There is a lot to dislike about this opinion.

First, RockYou’s privacy policy promised “RockYou! uses commercially reasonable physical, managerial, and technical safeguards to preserve the integrity and security of your personal information…” This is industry-standard fluff language in a privacy policy. I bet we could find tens of thousands of privacy policies with similar language. I believe the prevailing view among lawyers is that this language couldn’t be actionable. It doesn’t promise security or integrity; it just promises the company will deploy *some* safeguards. Further, the efforts are only supposed to be “commercially reasonable”–language which many lawyers believe is equivalent to “we’ll try.”

Here, the plaintiff attacks the language by arguing that RockYou didn’t encrypt its data. Now, I recommend to clients that they encrypt their databases of user data in all circumstances, but is it commercially unreasonable to do so? The defendant doesn’t get the decisive win it expected on that point. (The plaintiff also asserts that the defendant was derelict in patching a security flaw that allowed the bad guys to do an SQL injection attack, so the two arguments may have reinforced each other enough to convince the judge there may be something to this case). As Venkat suggests, it’s time to cut the fluffy language from privacy policies. Courts and plaintiffs are overresponding to it.

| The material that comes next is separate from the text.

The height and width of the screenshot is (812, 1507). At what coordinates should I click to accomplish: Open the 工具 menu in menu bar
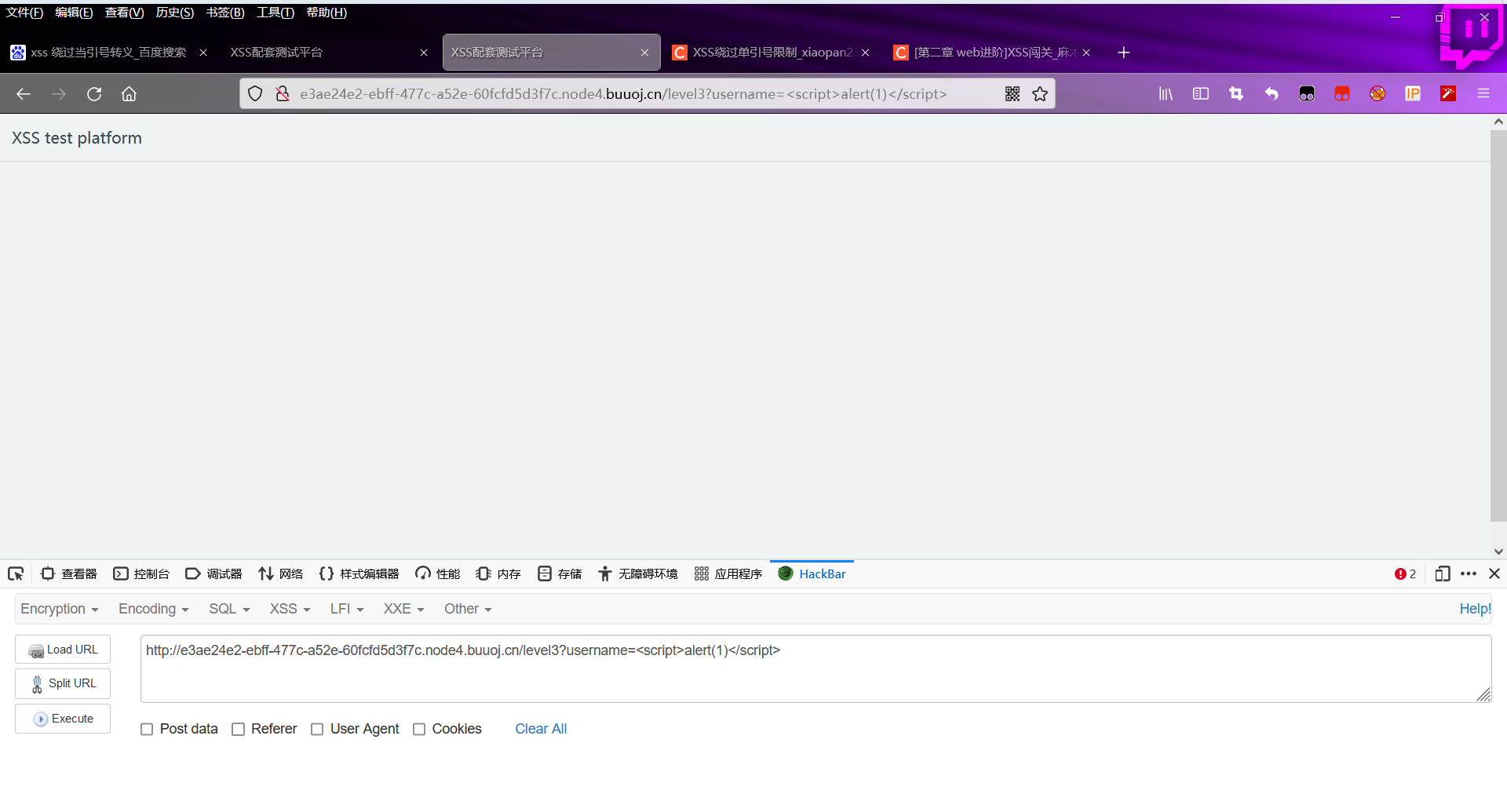click(x=274, y=12)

Second, the court’s decision not to use Article III standing to kick out the case was unfortunate. Although I am sympathetic that Article III standing dismissals are harsh on plaintiffs–they never get a chance to say anything–the doctrine has been very useful at squelching unmeritorious privacy cases early. This case is effectively indistinguishable from the other cases where Article III standing has been used; it’s a garden-variety security breach with no known tangible consequences (other than lawyers looking for a little gravy). Based on the precedent, an Article III standing dismissal would have been a logical outcome.

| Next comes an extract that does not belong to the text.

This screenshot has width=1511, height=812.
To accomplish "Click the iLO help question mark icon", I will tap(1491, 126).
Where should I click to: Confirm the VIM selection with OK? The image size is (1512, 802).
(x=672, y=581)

The court’s acquiescence to the plaintiff’s argument (“defendant’s customers, including plaintiff, “pay” for the products and services they “buy”from defendant by providing their PII, and that the PII constitutes valuable property”) smacks of the old academic debates in the late 1990s/early 2000s about whether personal data should be propertized. It was a weird debate because many of the academics who oppose copyright doctrinal expansion were simultaneously advocating for increased propertization of personal data as a privacy/anti-advertising technique. Personally, I had hoped all of those theories had been lost in the dustbins of history. Instead, this court moves in that direction. Privacy advocates might rejoice, but be careful what you wish for.

The court’s embrace of a “novel” theory is especially frustrating because the court goes on to say that it has doubts about the plaintiffs’ ability to prove damages in the end. So instead of doing the socially optimal thing–killing a meritless lawsuit early–the court embraces a theory likely to fuel privacy advocates to bring other meritless cases; while keeping this case open may very well cause both parties to spend a lot of money only to kill a meritless case later. This may be a situation where the judge is being just a bit too careful.

Third, assuming that personal data is “property,” this isn’t a situation where the vendor sold the data or misused it for advertising. Instead, there was no impairment to the users’ “property right”; it was a security breach. So this is a particularly poor case for the personal-data-as-property meme.

One small piece of good news from this opinion: the court interprets California Penal Code Sec. 502 narrowly and effectively prevents the plaintiffs from converting it into a sword to be used against companies that get hacked. We don’t have many Penal Code 502 rulings, but most of the extant rulings read the statute pretty broadly. I’m glad to see the court was more circumspect on that point.